**COMPITO**
Riporta parola per parola il tratto del brano che va da "A distanza di" fino a "l'intitolazione dei giardini.".

─── BRANO

Vercelli rende omaggio alla memoria di Ezio Ballarè intitolando all'indimenticato “dottore in lambretta” in giardini di piazza D'Angennes. Un luogo simbolico, posto a pochi metri da quello che è stato lo studio medico in cui un numero spropositato di assistiti riceveva diagnosi e terapie ma soprattutto consigli, parole di conforto, battute scherzose.
A distanza di 13 anni dalla morte di Ballarè, in un orario e in un momento decisamente particolare dal punto di vista sanitario, un folto gruppo di vercellesi ha voluto essere presenti alla cerimonia di scoprimento della targa che riporta “In memoria del medico in Vespa che amava i poveri”. Ancora di più erano stati quelli che lo avevano ricordato con aneddoti, foto e testimonianze personali, qualche anno fa quando un post pubblicato nel gruppo Facebook “Sei di Vercelli se...” aveva ricordato la figura di questo straordinario professionista. Proprio da quel post era nata l'idea di chiedere l'intitolazione dei giardini.

──────
─── MATERIALE FORNITO

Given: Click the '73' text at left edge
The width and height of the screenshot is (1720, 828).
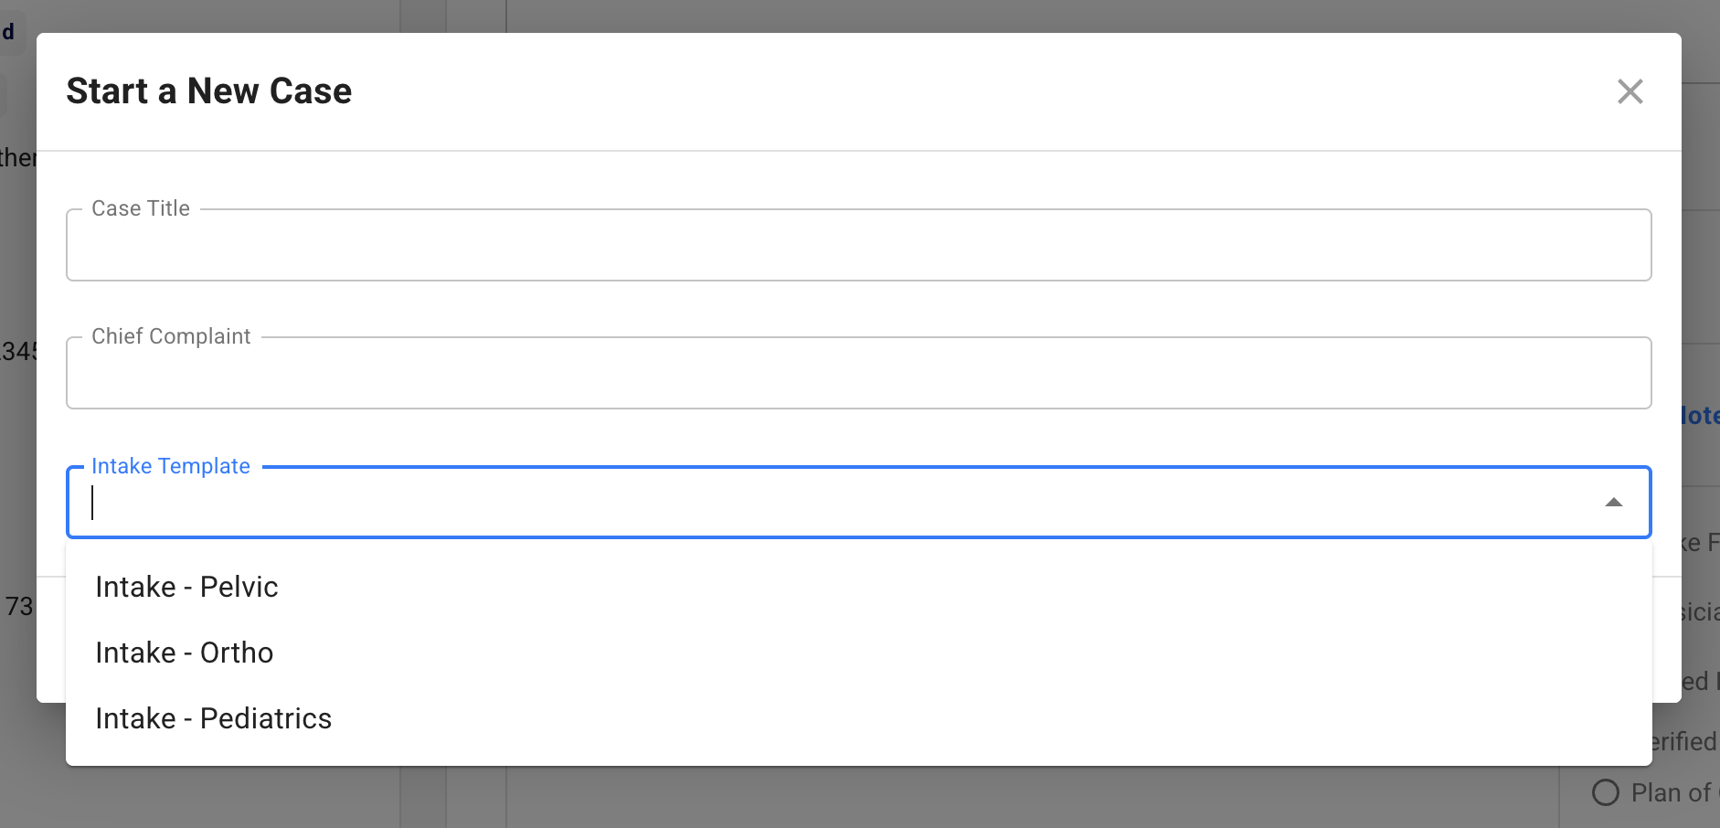Looking at the screenshot, I should pos(18,607).
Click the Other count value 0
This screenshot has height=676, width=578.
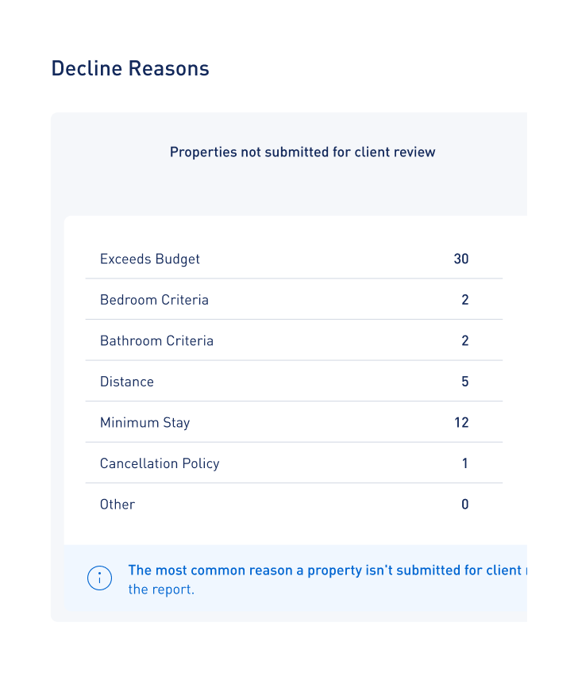(x=465, y=505)
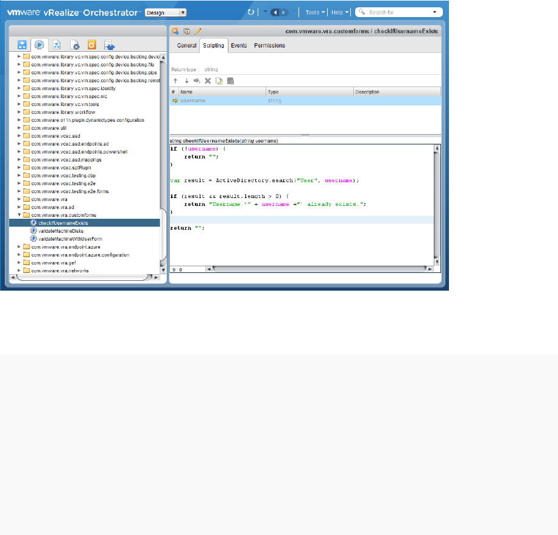Expand the com.vmware.library.workflow folder
Screen dimensions: 558x535
pyautogui.click(x=19, y=112)
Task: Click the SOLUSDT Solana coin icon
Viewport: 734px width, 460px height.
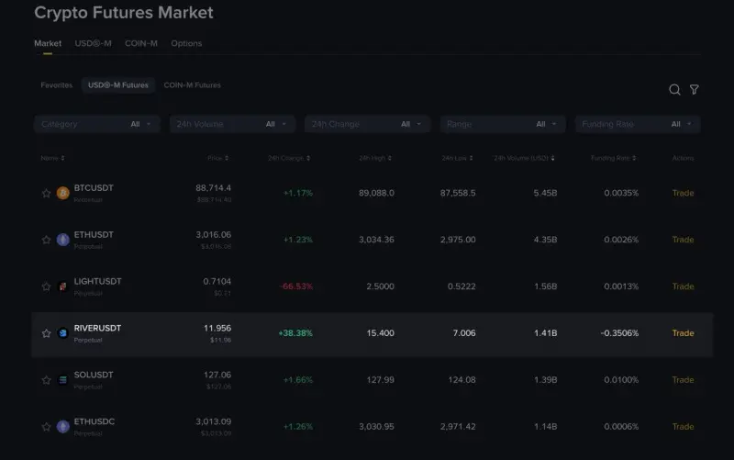Action: point(62,380)
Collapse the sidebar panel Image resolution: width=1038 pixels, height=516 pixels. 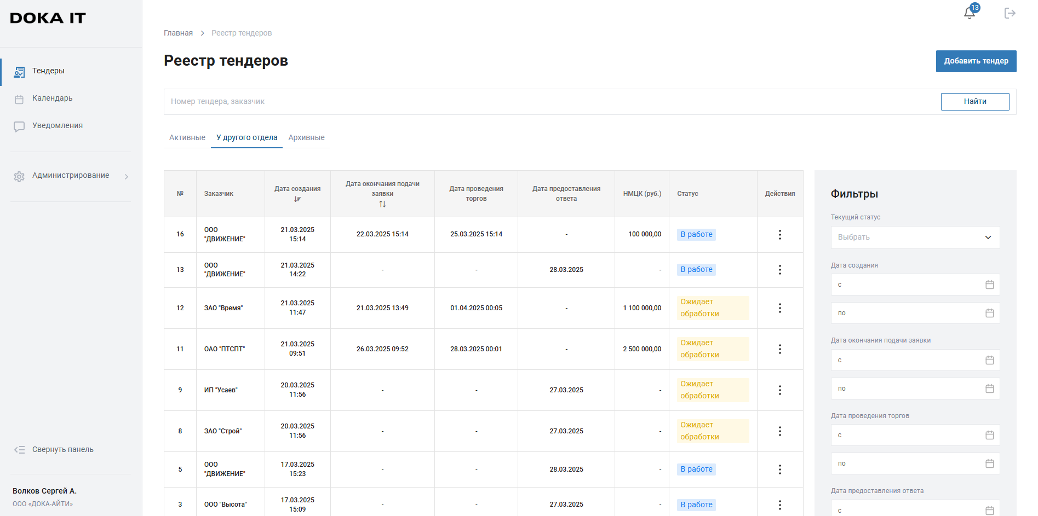[62, 450]
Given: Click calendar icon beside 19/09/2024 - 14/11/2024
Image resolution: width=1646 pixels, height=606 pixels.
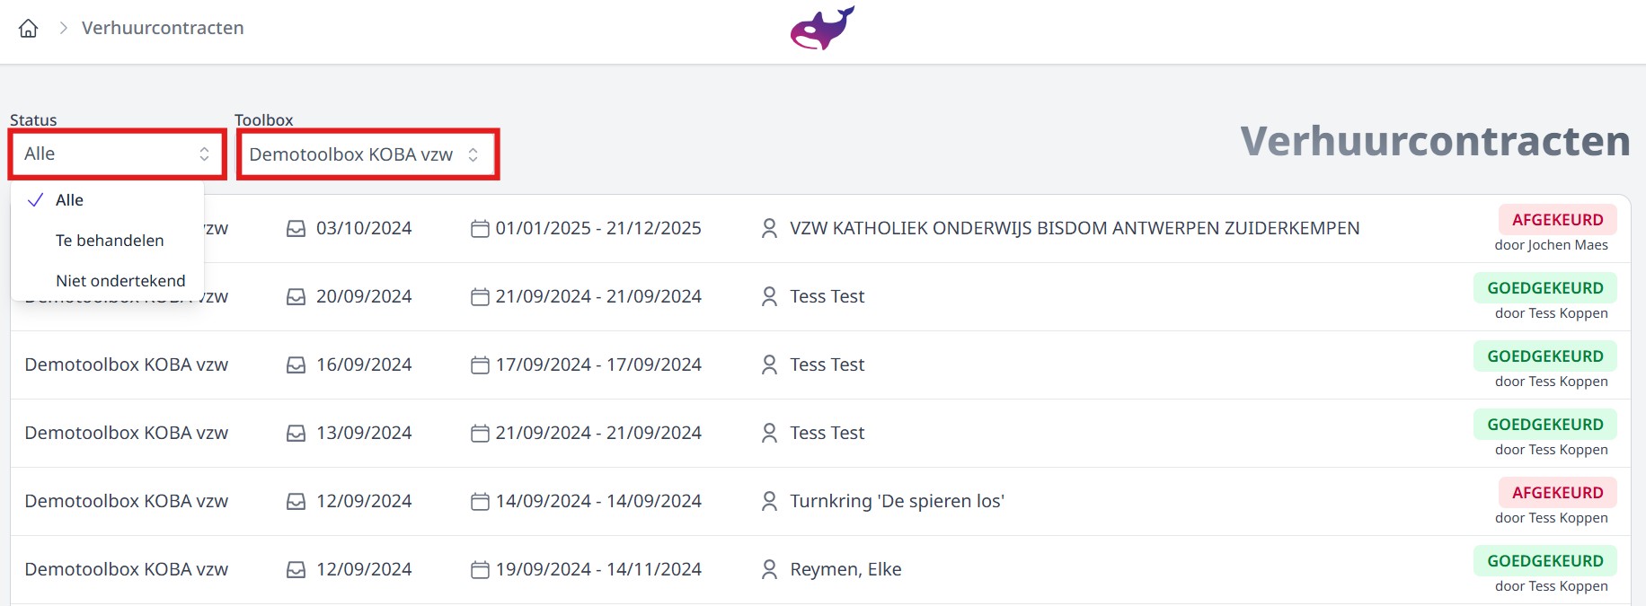Looking at the screenshot, I should [480, 569].
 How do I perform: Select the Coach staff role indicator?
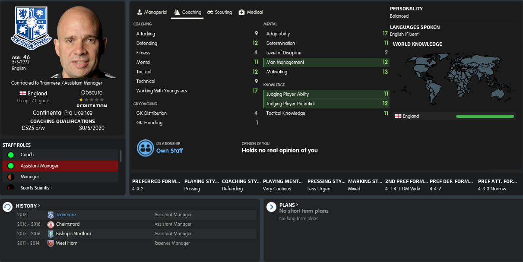click(x=11, y=155)
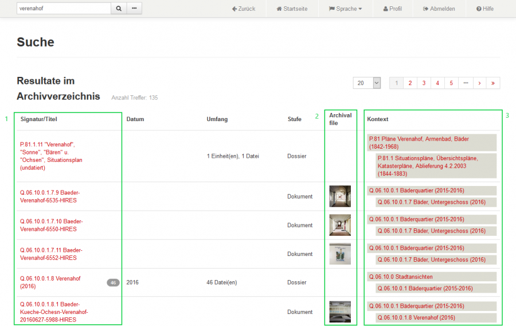516x326 pixels.
Task: Go back with the Zurück button
Action: point(244,9)
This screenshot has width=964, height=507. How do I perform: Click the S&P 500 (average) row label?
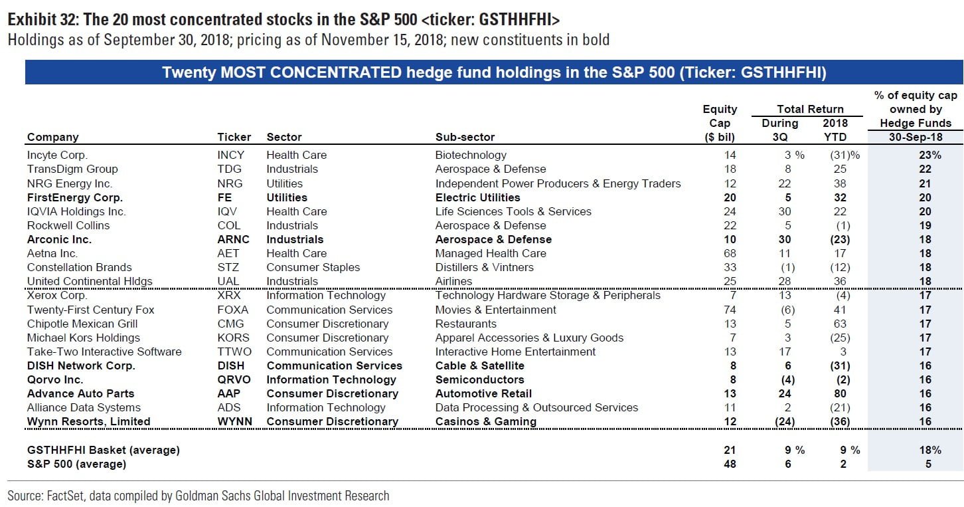[x=76, y=464]
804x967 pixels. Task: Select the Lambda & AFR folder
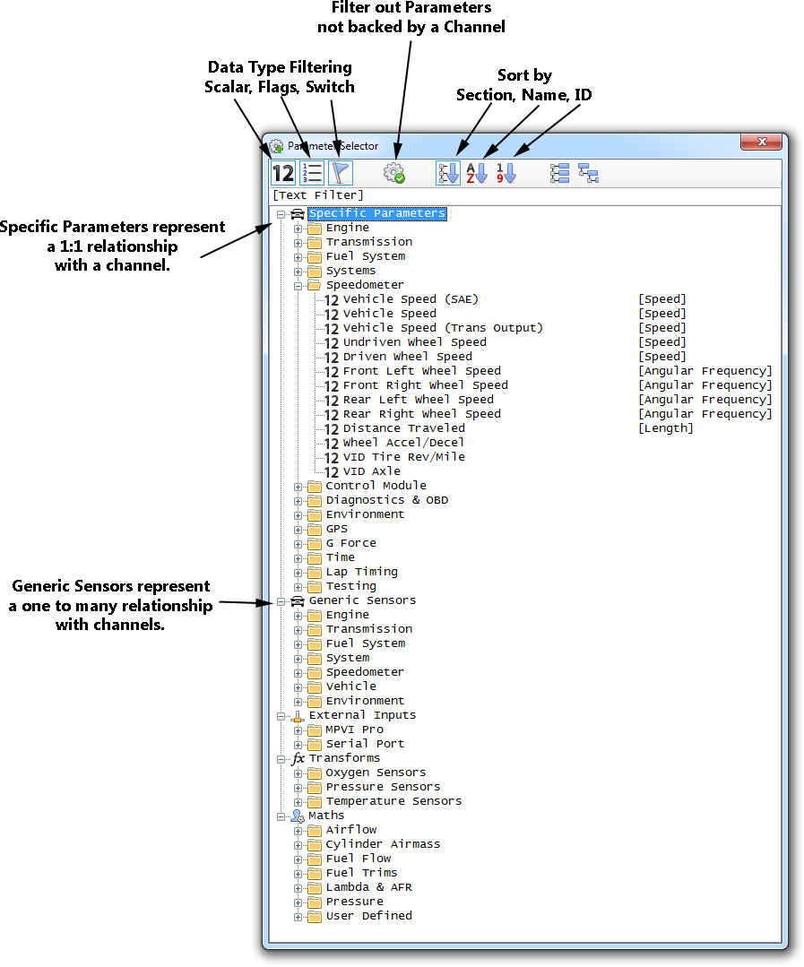[x=368, y=887]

──────

**SOLUZIONE**
A distanza di 13 anni dalla morte di Ballarè, in un orario e in un momento decisamente particolare dal punto di vista sanitario, un folto gruppo di vercellesi ha voluto essere presenti alla cerimonia di scoprimento della targa che riporta “In memoria del medico in Vespa che amava i poveri”. Ancora di più erano stati quelli che lo avevano ricordato con aneddoti, foto e testimonianze personali, qualche anno fa quando un post pubblicato nel gruppo Facebook “Sei di Vercelli se...” aveva ricordato la figura di questo straordinario professionista. Proprio da quel post era nata l'idea di chiedere l'intitolazione dei giardini.